Username → cluster-list mapping. Replicated to every edge region. Carries no authentication information — it's safe to distribute widely because leaking it gives away no secrets. Verbatim: "this Route contains no authentication information and is not authoritative for auth, it is effectively a mapping of username to a list of clusters. This list of clusters covers where this database branch is running."

message Route {
  string branch = 1;
  repeated string cluster = 2;
  fixed64 expiration = 3;
  ...
}

Example shapes:

  • Primary-only credential: Route(branch="abc123", cluster=["us-east-1"])
  • Multi-region replica credential: Route(branch="abc123", cluster=["us-east-1", "us-west-2"])

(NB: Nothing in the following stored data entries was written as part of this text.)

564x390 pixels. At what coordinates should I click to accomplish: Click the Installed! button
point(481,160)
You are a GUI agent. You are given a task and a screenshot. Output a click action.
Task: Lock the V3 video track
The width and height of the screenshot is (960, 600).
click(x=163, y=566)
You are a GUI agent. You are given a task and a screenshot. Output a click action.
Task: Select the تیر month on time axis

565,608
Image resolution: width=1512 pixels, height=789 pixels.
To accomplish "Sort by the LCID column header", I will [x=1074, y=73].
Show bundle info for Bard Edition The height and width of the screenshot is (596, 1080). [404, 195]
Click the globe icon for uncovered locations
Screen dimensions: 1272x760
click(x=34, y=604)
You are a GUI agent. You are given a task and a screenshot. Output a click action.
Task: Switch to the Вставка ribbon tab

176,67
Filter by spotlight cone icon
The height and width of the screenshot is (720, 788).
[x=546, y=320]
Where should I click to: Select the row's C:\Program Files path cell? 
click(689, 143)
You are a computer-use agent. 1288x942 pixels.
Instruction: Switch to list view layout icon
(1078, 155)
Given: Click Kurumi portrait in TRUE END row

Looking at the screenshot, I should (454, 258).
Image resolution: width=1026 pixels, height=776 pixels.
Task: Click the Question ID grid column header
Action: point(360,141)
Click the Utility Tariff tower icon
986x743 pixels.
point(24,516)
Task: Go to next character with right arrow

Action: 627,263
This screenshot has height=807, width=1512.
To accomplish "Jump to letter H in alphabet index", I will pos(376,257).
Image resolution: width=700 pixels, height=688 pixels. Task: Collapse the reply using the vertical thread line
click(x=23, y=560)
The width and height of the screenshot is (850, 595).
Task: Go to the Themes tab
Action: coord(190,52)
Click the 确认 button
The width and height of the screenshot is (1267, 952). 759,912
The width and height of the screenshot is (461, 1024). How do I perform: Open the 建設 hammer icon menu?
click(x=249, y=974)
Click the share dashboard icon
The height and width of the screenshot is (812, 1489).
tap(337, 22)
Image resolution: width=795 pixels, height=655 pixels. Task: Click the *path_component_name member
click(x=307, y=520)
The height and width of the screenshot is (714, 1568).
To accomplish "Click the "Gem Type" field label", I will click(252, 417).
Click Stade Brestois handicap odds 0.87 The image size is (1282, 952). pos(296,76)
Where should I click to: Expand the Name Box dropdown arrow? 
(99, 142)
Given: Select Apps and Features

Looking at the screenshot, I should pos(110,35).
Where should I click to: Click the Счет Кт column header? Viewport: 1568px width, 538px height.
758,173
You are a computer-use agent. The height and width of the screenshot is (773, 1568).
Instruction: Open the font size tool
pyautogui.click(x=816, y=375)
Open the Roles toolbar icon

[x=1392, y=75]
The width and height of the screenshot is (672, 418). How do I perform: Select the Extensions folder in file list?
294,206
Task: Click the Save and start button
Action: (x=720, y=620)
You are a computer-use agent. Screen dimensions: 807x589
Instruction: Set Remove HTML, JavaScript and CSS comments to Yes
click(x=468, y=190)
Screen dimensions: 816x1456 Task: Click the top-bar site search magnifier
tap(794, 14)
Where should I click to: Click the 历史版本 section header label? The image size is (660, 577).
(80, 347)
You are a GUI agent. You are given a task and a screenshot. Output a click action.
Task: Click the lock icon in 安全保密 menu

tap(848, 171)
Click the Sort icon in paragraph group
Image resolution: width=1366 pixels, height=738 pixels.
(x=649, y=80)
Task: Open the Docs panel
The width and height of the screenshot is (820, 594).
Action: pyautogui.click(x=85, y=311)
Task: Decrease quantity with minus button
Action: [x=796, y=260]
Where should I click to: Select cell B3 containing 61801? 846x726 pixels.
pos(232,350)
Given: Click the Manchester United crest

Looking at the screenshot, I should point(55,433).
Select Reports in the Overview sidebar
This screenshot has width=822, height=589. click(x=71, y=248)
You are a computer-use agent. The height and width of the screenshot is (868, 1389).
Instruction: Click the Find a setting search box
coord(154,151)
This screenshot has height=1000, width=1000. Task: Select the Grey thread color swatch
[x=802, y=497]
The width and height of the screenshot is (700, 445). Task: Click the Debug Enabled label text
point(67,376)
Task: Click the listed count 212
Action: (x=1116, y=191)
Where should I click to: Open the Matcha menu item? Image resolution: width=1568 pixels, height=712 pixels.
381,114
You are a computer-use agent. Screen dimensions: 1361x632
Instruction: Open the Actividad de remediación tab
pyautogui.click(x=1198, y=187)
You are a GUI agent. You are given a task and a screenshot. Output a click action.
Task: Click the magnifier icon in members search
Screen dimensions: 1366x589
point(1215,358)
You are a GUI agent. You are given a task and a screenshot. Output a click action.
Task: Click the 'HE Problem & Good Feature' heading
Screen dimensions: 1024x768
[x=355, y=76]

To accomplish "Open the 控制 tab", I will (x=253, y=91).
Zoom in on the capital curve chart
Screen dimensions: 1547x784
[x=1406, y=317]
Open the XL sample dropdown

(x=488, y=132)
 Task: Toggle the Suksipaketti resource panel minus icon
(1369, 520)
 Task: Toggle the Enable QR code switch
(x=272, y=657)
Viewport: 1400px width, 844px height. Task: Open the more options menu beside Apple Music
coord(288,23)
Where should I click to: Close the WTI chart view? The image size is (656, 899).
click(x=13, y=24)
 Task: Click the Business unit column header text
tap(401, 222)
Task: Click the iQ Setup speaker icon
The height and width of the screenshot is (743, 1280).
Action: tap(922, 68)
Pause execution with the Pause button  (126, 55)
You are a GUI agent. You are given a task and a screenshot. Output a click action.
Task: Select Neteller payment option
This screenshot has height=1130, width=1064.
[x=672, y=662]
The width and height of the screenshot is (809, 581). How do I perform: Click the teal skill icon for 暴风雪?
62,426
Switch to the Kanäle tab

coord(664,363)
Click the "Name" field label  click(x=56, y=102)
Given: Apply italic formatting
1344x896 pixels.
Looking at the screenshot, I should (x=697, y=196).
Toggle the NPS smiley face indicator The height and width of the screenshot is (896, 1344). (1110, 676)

The Route is the substrate for per-query next-hop routing: at each edge node, the cluster list is kept sorted by measured latency via mesh latency health-check; the next-hop decision is always clusters[0]. Adding or removing a read-only region is a single-record mutation against the Route in etcd.

Endpoint

The hostname the client connects to. Does not live in etcd — it lives in DNS. Two shapes:

  • Direct: {region}.connect.psdb.cloud — a specific edge region.
  • Optimized: {provider}.connect.psdb.cloud — e.g. aws.connect.psdb.cloud, gcp.connect.psdb.cloud — backed by latency-based DNS routing (Route 53 latency policy on AWS). Resolves to the edge region with the lowest measured latency to the client's resolver.

Why the split matters

  • Credential stays local → security. A compromised edge node cannot leak auth material; it has none. Private keys, password hashes, role grants are all pinned to the origin DB region. The edge is a routing / pooling layer, not a trust boundary for auth.
  • Route goes global → routing performance. Every edge node can resolve username → cluster-list locally without cross-region lookups on every connection. Mutation via etcd watch gives near-realtime propagation (patterns/etcd-watched-route-mutation).
  • Endpoint is DNS-resolved → reduces client configuration burden. The client doesn't need to know which edge region is closest; the DNS layer handles that.
  • All three compose to give per-query lowest-latency routing without reconnection. The edge owns the session, the Route tells the edge which clusters to consider, the sorted cluster list picks clusters[0], the DNS endpoint got the client to the right edge in the first place, and the Credential at the origin gated the initial handshake.

Seen in

  • sources/2026-04-21-planetscale-introducing-global-replica-credentials — canonical wiki disclosure. Matt Robenolt + Iheanyi Ekechukwu describe the data model at protobuf level and walk through how the three records compose to let a single global replica credential route reads to any read-only region without the application observing a reconnection.